Back in the aughts, following the success of The Sixth Sense (1999), Hollywood assaulted horror fans with a slew of knock-offs featuring big-name actors and increasingly predictable twist endings. The appeal was obvious. For the producers, big stars meant big money. For the stars, big twists meant a chance to show off by portraying one narrative while insinuating another: “Everything you thought you saw is wrong! Again!” The fad eventually drowned in its own monotony, but you can imagine my apprehension when Dream House was announced.

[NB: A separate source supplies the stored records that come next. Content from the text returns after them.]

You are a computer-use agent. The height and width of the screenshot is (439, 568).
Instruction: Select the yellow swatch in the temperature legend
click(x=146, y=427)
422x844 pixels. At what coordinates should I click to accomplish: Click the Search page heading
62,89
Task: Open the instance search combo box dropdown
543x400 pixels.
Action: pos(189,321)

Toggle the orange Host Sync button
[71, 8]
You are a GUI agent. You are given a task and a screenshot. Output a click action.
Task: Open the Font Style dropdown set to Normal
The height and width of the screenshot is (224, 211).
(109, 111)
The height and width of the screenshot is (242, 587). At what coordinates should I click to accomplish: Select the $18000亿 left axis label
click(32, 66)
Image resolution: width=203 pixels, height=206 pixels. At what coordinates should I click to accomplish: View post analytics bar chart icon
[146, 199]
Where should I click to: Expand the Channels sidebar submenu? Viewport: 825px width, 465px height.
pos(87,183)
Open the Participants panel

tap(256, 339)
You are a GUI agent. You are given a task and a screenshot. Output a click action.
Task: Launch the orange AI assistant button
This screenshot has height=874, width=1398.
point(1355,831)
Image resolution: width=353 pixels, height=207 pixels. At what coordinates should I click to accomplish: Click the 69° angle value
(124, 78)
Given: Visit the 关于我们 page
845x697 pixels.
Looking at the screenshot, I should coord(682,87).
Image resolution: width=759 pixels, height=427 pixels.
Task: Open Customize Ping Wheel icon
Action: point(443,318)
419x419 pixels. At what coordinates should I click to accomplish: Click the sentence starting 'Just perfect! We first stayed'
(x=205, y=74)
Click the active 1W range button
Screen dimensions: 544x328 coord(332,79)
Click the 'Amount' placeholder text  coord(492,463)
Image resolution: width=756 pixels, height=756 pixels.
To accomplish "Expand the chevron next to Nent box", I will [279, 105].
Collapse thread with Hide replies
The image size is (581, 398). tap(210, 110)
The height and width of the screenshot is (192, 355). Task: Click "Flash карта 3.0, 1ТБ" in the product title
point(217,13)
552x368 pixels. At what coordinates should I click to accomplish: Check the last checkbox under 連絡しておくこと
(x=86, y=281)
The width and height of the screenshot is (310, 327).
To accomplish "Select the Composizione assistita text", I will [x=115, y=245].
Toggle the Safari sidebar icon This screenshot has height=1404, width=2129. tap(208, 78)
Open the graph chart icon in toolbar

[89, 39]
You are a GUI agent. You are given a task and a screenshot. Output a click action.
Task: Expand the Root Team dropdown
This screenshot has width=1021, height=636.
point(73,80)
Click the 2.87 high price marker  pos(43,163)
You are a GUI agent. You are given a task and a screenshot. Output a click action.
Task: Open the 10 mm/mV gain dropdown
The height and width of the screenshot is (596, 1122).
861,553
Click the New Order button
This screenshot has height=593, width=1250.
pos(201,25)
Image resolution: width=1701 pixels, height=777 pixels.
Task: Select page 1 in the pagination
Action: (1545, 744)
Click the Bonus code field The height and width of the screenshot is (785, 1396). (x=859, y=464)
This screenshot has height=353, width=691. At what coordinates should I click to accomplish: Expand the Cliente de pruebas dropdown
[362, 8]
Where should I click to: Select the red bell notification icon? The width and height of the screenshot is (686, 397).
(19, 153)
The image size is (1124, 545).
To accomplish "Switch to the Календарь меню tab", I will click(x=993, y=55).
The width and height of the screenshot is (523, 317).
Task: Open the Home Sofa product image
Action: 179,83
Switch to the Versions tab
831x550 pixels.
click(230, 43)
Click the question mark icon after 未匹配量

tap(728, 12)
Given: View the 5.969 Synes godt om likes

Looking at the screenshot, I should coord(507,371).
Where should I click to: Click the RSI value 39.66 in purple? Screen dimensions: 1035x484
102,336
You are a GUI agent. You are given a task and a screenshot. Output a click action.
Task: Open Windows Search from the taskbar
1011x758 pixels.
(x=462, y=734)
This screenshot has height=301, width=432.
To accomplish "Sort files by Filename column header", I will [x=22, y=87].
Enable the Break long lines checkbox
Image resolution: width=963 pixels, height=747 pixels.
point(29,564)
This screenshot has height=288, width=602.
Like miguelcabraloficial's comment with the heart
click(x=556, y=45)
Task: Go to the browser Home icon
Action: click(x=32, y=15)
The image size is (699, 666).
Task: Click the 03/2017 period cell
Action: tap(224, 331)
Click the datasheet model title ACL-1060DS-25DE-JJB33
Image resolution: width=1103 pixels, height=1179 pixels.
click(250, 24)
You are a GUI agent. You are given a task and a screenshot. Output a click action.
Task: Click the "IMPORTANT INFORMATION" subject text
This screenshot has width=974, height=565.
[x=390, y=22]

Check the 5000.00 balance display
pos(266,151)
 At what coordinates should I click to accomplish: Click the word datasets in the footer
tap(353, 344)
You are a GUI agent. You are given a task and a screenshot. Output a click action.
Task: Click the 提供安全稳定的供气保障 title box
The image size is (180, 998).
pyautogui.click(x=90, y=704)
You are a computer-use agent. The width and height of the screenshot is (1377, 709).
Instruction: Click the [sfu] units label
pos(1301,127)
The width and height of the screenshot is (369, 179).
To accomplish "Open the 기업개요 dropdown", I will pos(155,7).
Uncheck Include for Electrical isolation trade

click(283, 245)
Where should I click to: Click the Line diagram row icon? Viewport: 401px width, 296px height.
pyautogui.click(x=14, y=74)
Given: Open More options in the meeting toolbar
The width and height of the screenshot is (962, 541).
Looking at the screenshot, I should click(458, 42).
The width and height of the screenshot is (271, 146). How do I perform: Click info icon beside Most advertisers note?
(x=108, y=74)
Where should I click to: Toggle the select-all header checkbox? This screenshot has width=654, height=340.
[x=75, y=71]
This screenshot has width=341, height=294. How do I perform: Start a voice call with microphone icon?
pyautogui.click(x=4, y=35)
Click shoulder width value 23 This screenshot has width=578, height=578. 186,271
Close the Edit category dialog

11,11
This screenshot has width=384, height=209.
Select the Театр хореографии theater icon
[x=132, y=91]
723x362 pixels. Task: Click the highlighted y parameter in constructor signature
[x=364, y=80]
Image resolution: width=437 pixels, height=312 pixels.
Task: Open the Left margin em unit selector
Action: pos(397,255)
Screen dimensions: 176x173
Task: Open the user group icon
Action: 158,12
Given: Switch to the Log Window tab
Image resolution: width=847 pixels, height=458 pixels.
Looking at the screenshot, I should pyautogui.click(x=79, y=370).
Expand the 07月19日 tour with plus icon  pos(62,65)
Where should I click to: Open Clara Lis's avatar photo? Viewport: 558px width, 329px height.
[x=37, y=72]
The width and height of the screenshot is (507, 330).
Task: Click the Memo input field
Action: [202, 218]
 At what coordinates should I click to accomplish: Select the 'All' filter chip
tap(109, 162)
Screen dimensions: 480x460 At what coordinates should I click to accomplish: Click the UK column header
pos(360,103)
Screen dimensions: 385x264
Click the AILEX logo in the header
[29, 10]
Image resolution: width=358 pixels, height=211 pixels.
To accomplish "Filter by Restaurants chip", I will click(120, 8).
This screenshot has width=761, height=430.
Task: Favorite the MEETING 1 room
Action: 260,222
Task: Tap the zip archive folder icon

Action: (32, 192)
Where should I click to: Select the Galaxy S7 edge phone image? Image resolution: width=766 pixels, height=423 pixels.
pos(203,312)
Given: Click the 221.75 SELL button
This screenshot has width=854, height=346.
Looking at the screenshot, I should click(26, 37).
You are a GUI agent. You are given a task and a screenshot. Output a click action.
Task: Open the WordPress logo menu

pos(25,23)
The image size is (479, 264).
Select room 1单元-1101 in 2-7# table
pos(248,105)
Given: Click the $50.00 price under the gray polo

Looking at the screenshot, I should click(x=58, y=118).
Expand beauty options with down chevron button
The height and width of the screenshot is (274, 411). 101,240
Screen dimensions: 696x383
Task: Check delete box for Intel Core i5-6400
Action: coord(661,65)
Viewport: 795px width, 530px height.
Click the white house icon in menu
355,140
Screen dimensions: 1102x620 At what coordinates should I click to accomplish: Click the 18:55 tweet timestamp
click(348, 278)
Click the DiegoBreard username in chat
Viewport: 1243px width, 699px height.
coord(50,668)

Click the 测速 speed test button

In fact, I might have hated Jim Sheridan’s supernatural yarn if it didn’t switch gears partway through. You see, Dream House comprises three movies, only one of which proves any good. The first tells of Will Atenton (Daniel Craig), a successful editor who quits his job to spend more time with his wife, Libby (Rachel Weisz), and two daughters, Trish (Taylor Geare) and Deedee (Claire Geere). The Atentons have just bought a lovely new home in the suburbs, but they soon discover it once belonged to Peter Ward, who allegedly murdered his family but could not be charged for lack of evidence.
Nothing is as it seems, naturally, and the movie goes out of its way to taunt us with its supposed cleverness, what with all the mysterious glares and ominous music whilst nothing is happening. As in Secret Window (2004) and The Skeleton Key (2005), the filmmakers take so much time setting up their parlour trick they forget to tell a story proper. Fortunately, Dream House drops the act early on, revealing after twenty excruciating minutes what most viewers will have guessed from the first scene. That is, provided they didn’t already know because the trailer, of course, spoils the big surprise.
The second act proves considerably more interesting. Cards on the table, the film is free to explore the implications of its gimmick as Will and Libby fight over which version of events their family should live by. We’ve got a clearer idea whom to believe, but it’s worth noting neither turns out completely right. Either way, the stars get to show off indeed, beautifully illustrating the struggles of a slipping mind, and I wish their poetic conflict took up the rest of the runtime.
However, the mystery of the Wards’ murder must be solved, and Dream House devolves into a cookie-cutter thriller right down to the convoluted showdown in a literal inferno. It’s too bad, given David Loucka’s screenplay actually had me guessing. At first, I thought former neighbour Jack might be the killer for no other reason than Marton Csokas plays him as such a douchebag. Then my suspicions went to his ex, Ann, whom Naomi Watts portrays as way too nice. Heck, I even considered Libby, who may know more about the house than she lets on, and Will just because it’s that sort of movie.
As per Roger Ebert’s Law of Economy of Characters, I had to guess right with one of them (emphasis on “guess” because the film doesn’t provide enough clues for us to deduce), but to say the resolution gets mishandled would be an understatement. It plays like a bad cartoon with the villain threatening a new life for no discernible reason and the hero spending an eternity getting closure in the middle of a fire emergency. For that crime, though, I have as my prime suspects the producers, who gave Sheridan the boot after a poor test screening.
I’ve no idea how the original cut ended, but it couldn’t have been worse than this. Consider the theatrical version’s clichéd epilogue, the way it insults our intelligence by shoehorning the title. As I mentioned, three movies are presented here: one in which a family acquires its dream home only to learn appearances can be deceiving, one in which a house holds both a couple’s dearest fantasy and its worst nightmare, and one in which a man’s dreams are torn asunder because of his place of residence. Did we need a fictional novel to explain why the film is called Dream House?